What was your asset-allocation strategy through the past year and do you see this changing in the next 12-18 months? Which geographies and asset classes could see more allocation?
In a growing economy such as India, equities have the potential to deliver superior risk-adjusted returns in the long term. Given the volatility in recent years, clearly, there is a case for increasing exposure to foreign funds and using the systematic route to ride over market cycles.
How did the recent earnings season for Indian companies pan out? What were the key takeaways, positives and negatives?
The latest earnings season was largely in line with expectations; the growth in earnings appears to be bottoming out on the back of a strong performance by export-oriented sectors. As companies de-lever and consolidate, and the macro situation improves, earnings growth could improve. The deleveraging trend augurs well for the asset quality of banks.
The consolidation is also likely to provide a fillip to earnings growth. We expect margins to expand once interest rates normalise and positive operating leverage kicks in. Capacity addition has been quite low; it could improve quite fast.
Is it time to step into sectors such as metals and banks? What about policy-related sectors such as oil & gas and infrastructure?
We strongly believe in a market such as India, the best strategy to adopt is bottom-up and sector-agnostic investing. We are finding opportunities in some beaten-down sectors that are likely to benefit from an eventual turnaround in the economy. However, the focus needs to be on individual companies (we remain unconvinced about the prospects of public sector banks) and their management quality.

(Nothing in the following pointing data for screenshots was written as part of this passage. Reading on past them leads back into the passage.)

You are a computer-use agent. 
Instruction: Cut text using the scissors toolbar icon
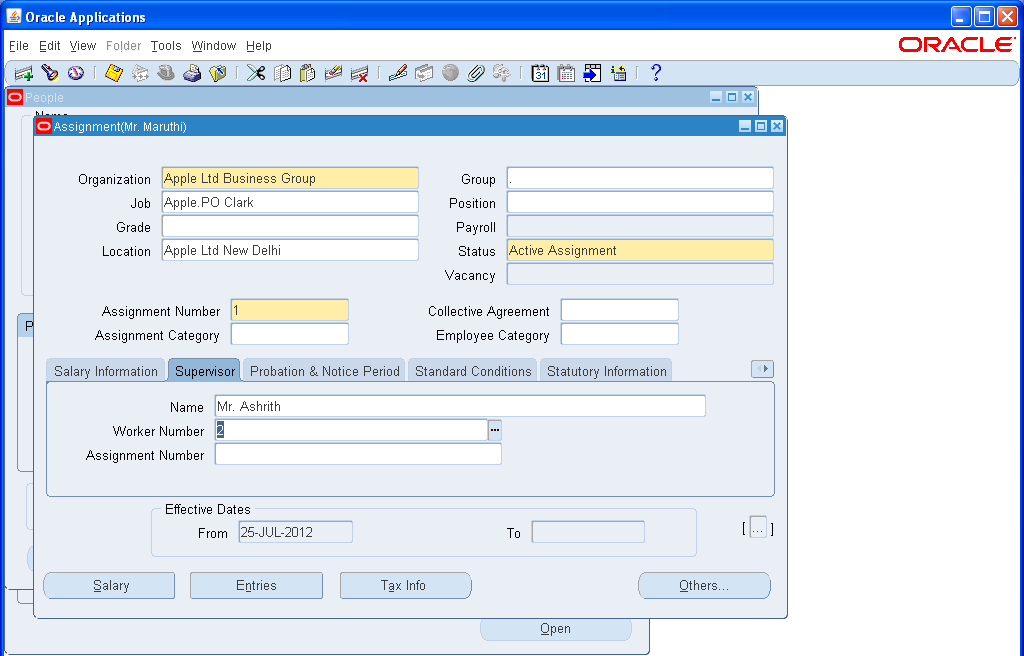click(254, 72)

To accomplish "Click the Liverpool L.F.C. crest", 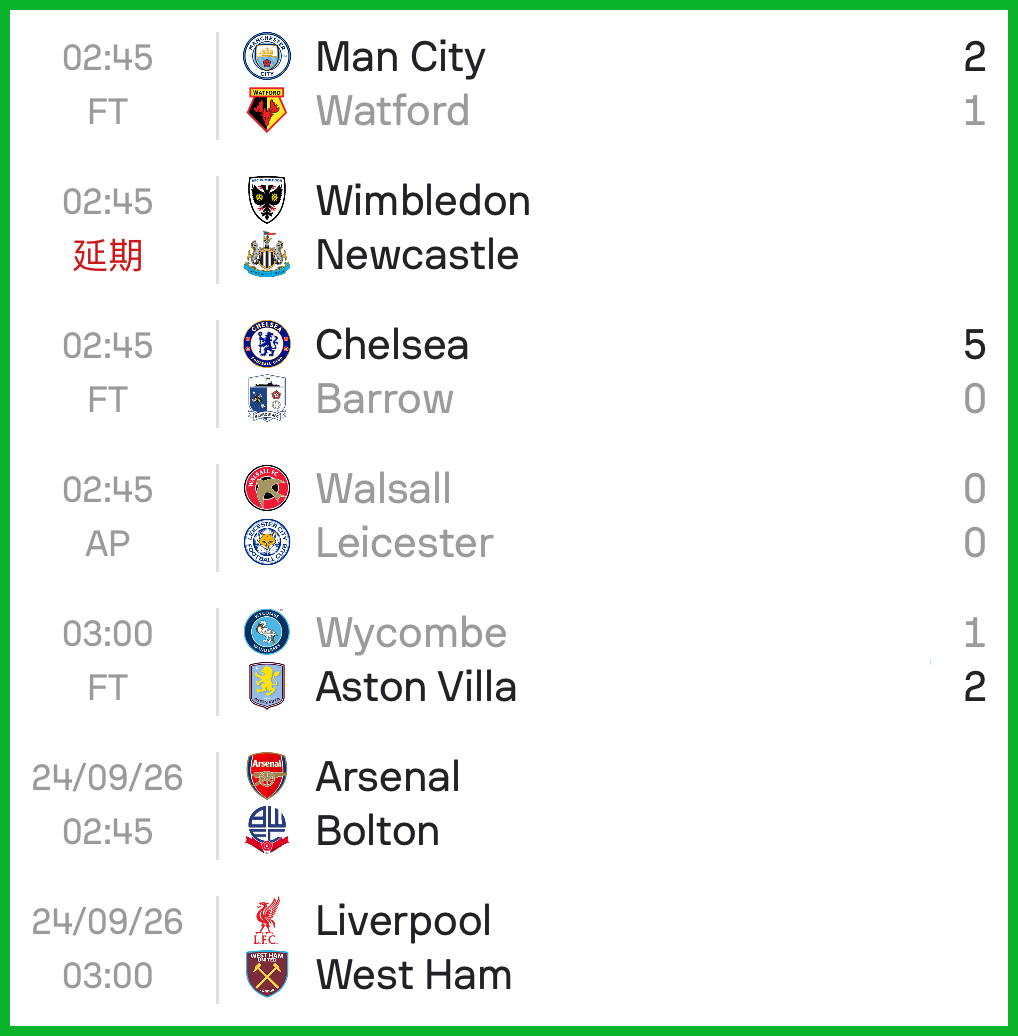I will [x=267, y=920].
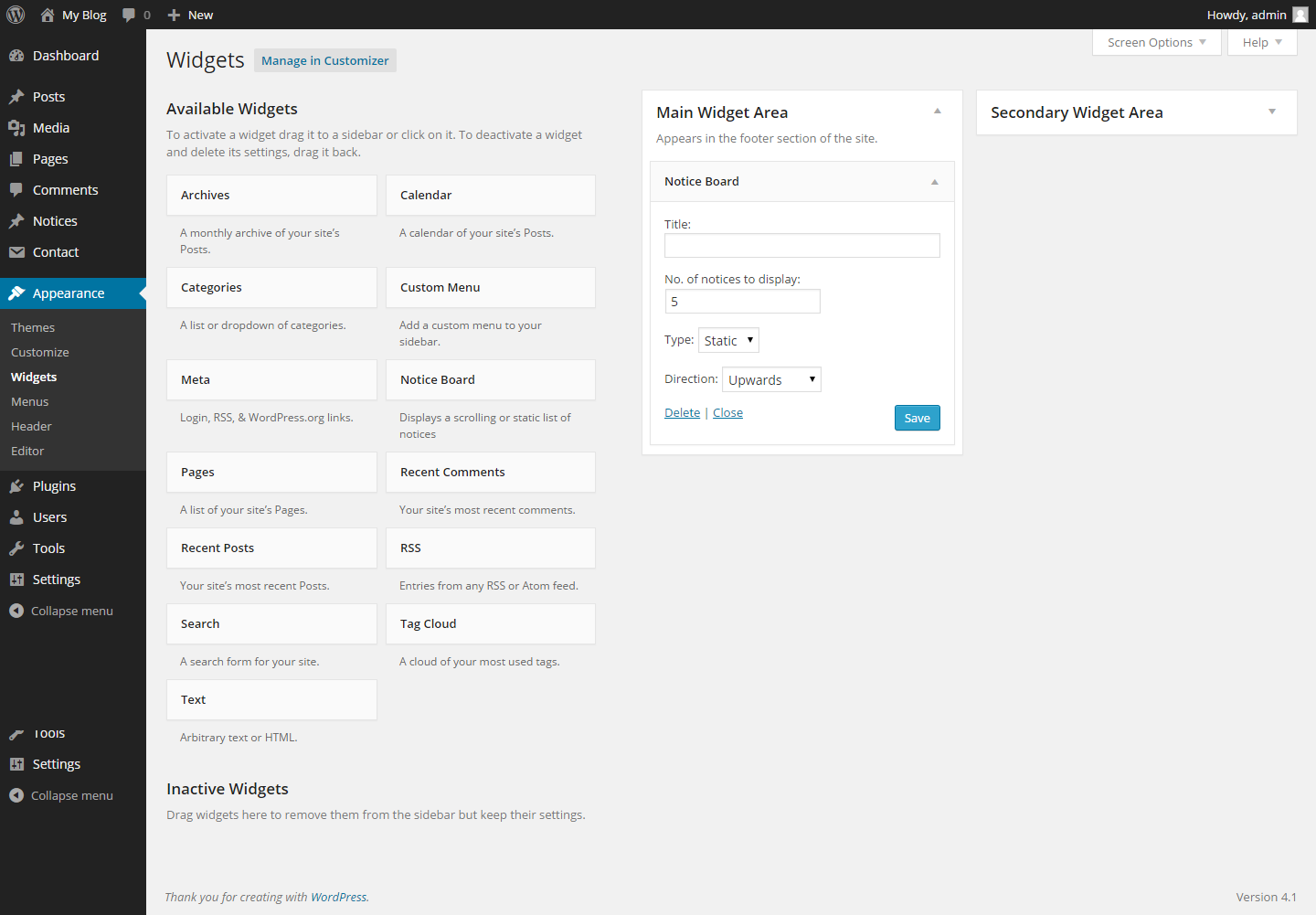Click the Delete link in widget

pos(682,413)
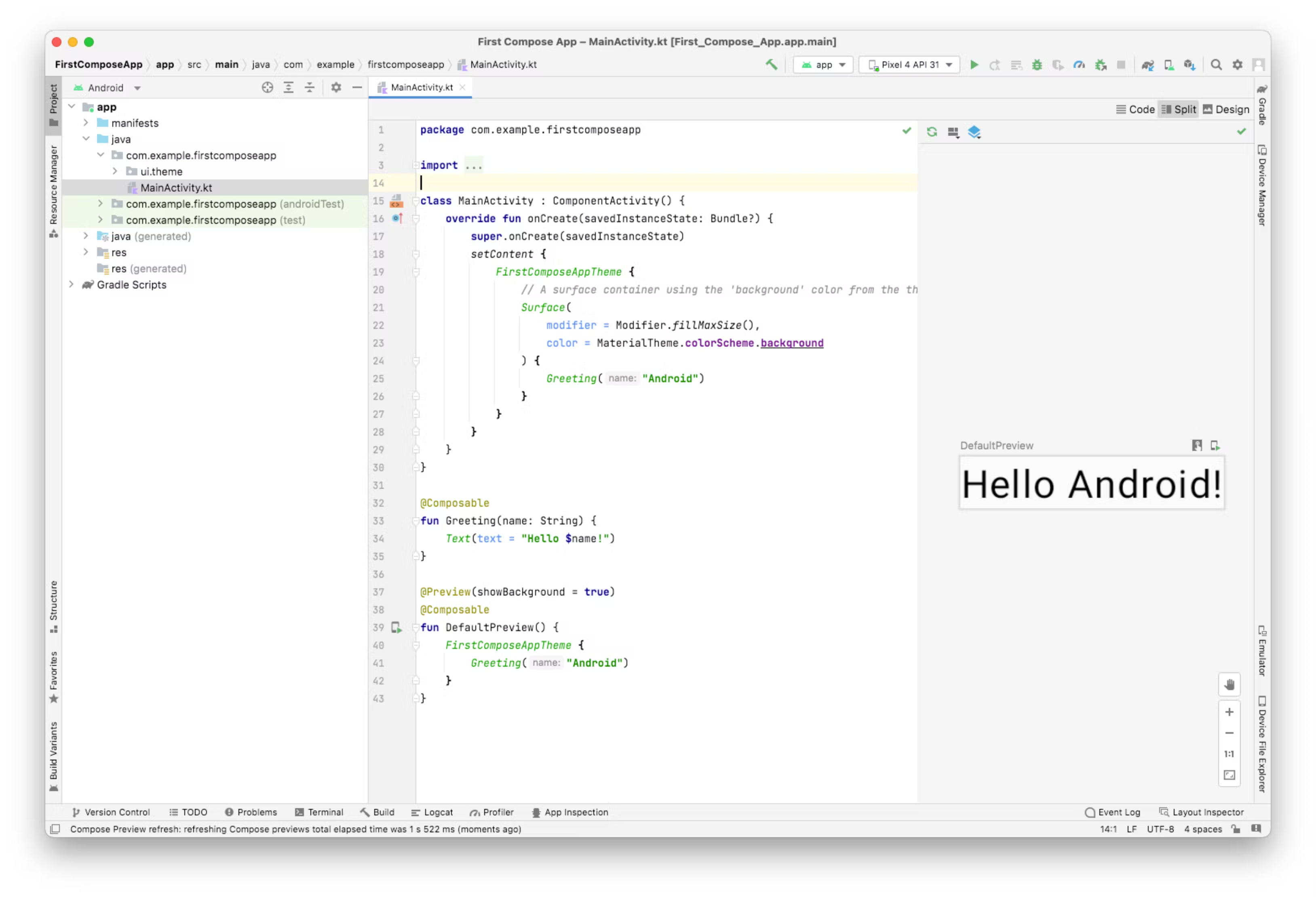
Task: Switch editor to Code view mode
Action: 1135,109
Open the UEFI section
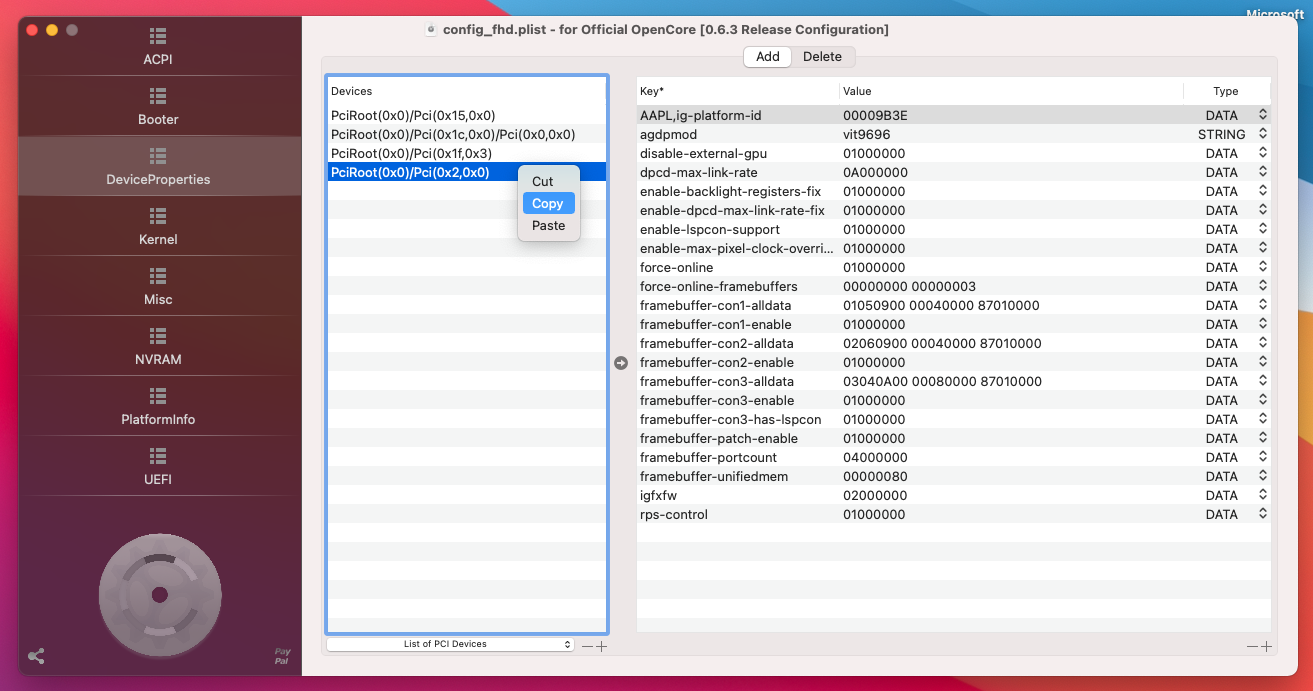Viewport: 1313px width, 691px height. pos(158,467)
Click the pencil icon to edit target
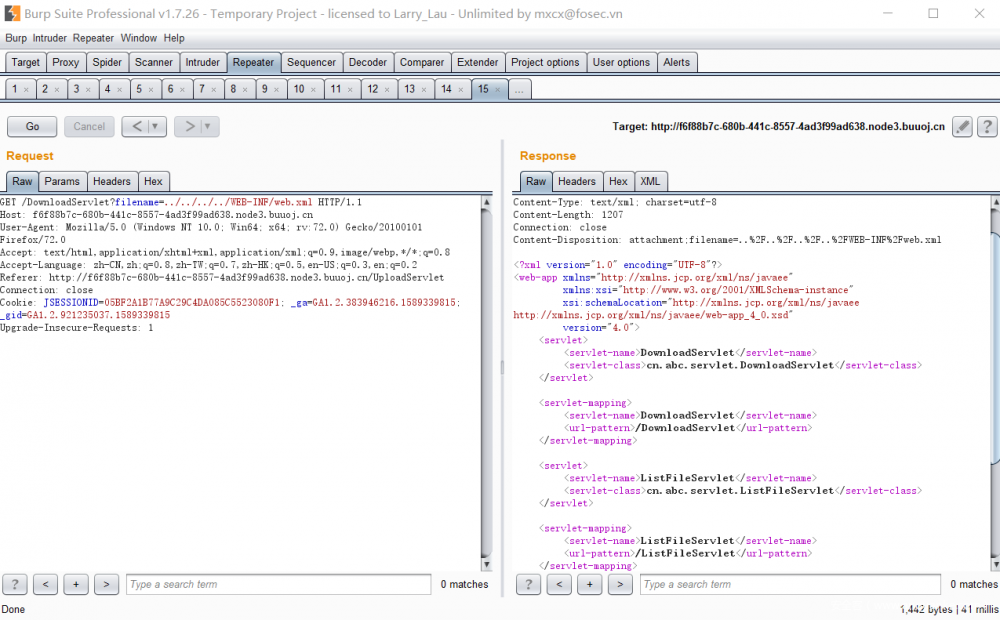 pyautogui.click(x=962, y=127)
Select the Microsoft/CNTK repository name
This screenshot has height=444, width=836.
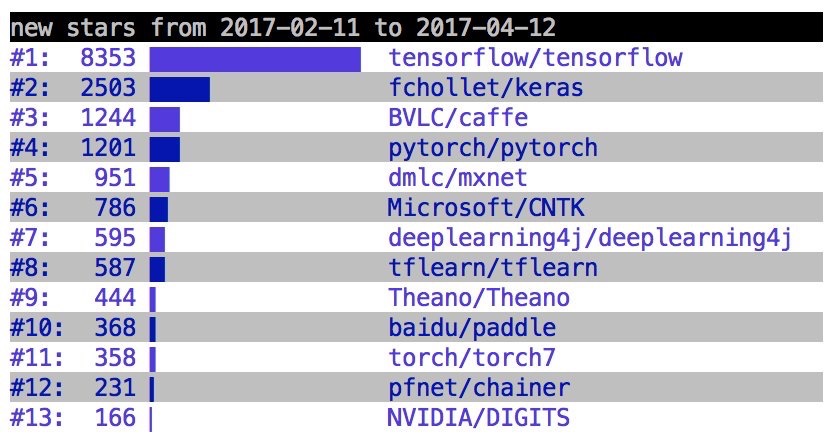pos(486,208)
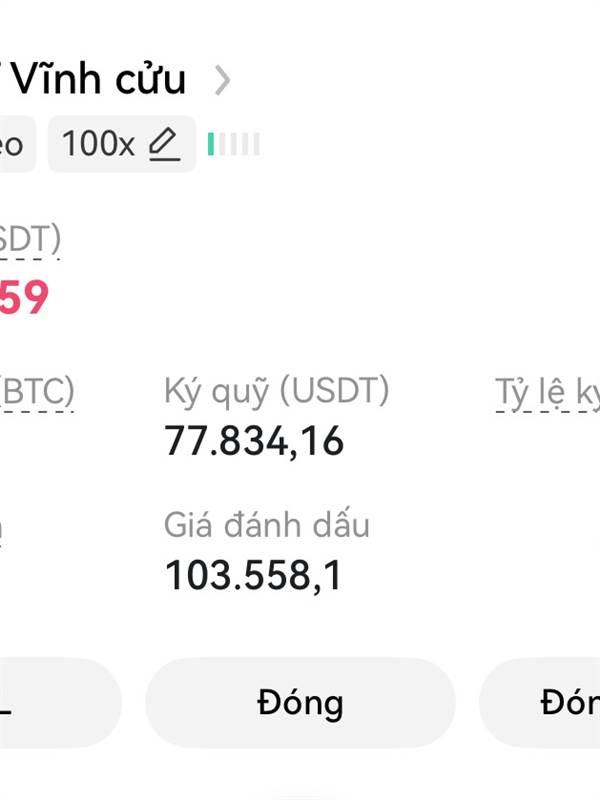
Task: Tap the number 100x inside the leverage chip
Action: pos(98,144)
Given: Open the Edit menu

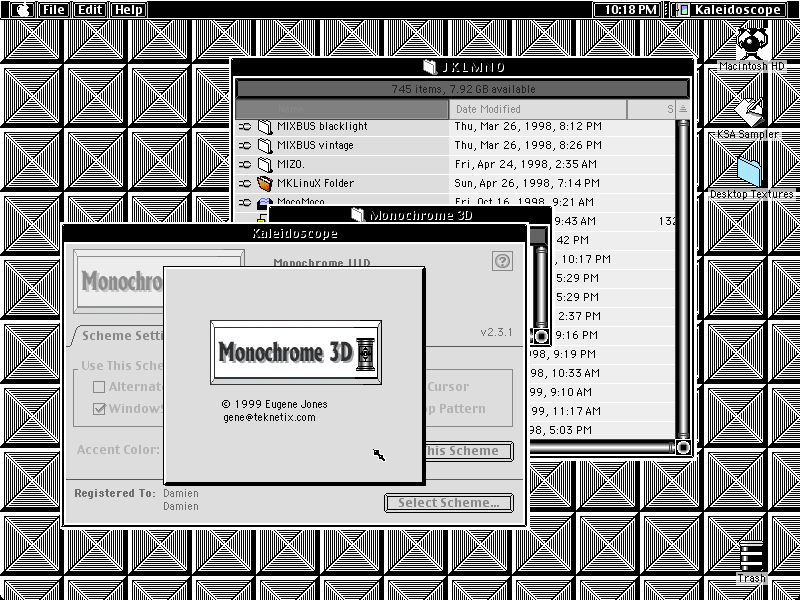Looking at the screenshot, I should point(90,9).
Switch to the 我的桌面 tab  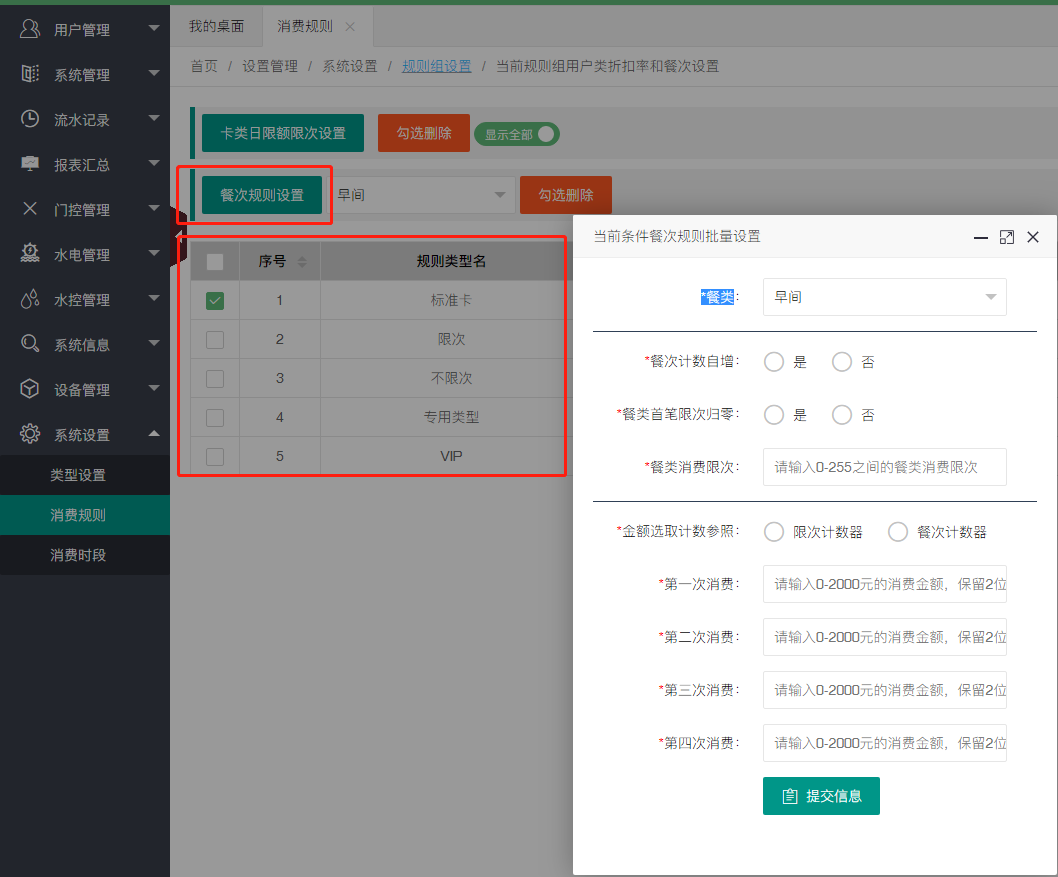(216, 27)
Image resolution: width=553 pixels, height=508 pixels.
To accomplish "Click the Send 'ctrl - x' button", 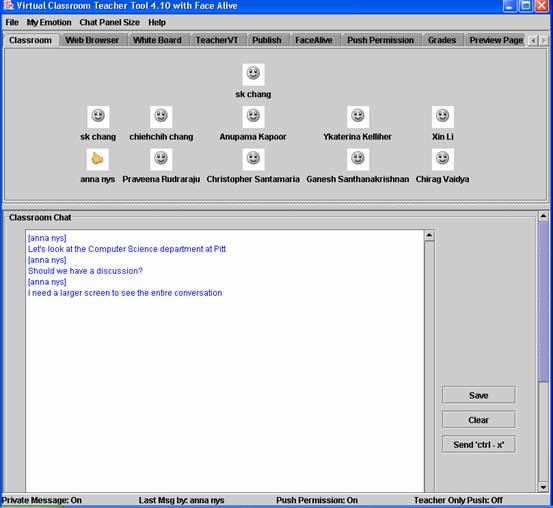I will click(479, 444).
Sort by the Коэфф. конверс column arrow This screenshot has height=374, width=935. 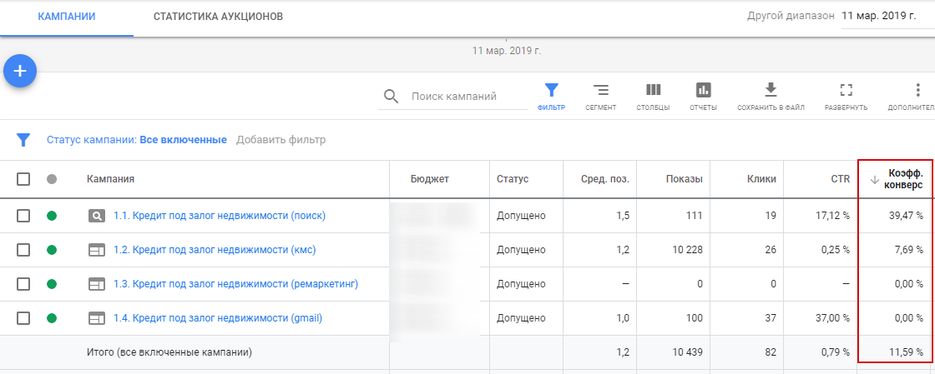point(875,180)
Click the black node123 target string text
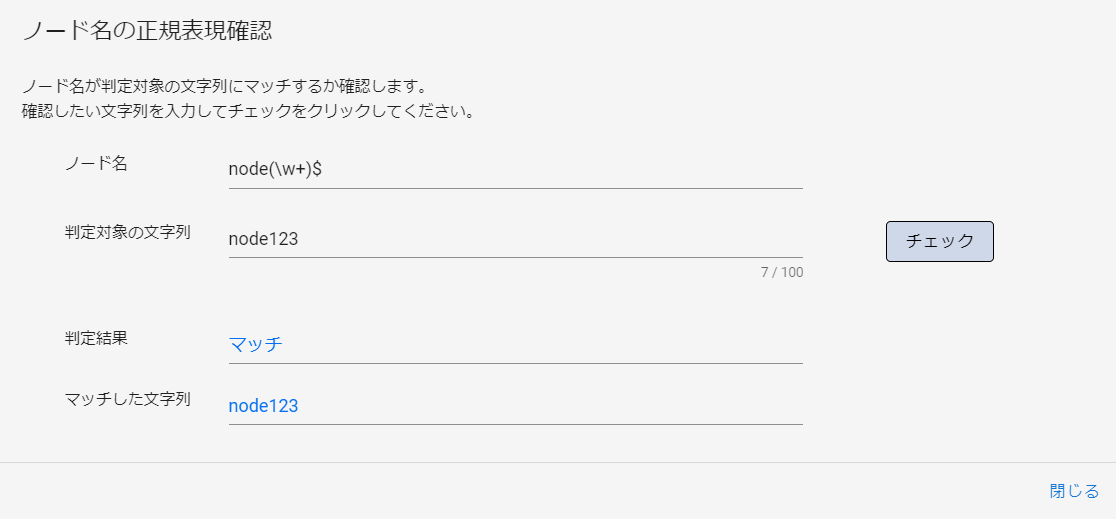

What’s your stand on fast-moving consumer goods, information technology (IT) and health care/ pharmaceutical sectors? Does the road ahead for these make these must-haves in a portfolio?
While we are positive about the long-term potential of consumer goods and health care companies, current valuations are quite stretched. IT companies have benefited from the currency depreciation and the improved growth environment in the developed world. Indian IT companies are also benefiting from rise in market share in Europe. Their focus on ‘horizon three services (social, mobile, analytics and cloud)’ could help them in the medium term.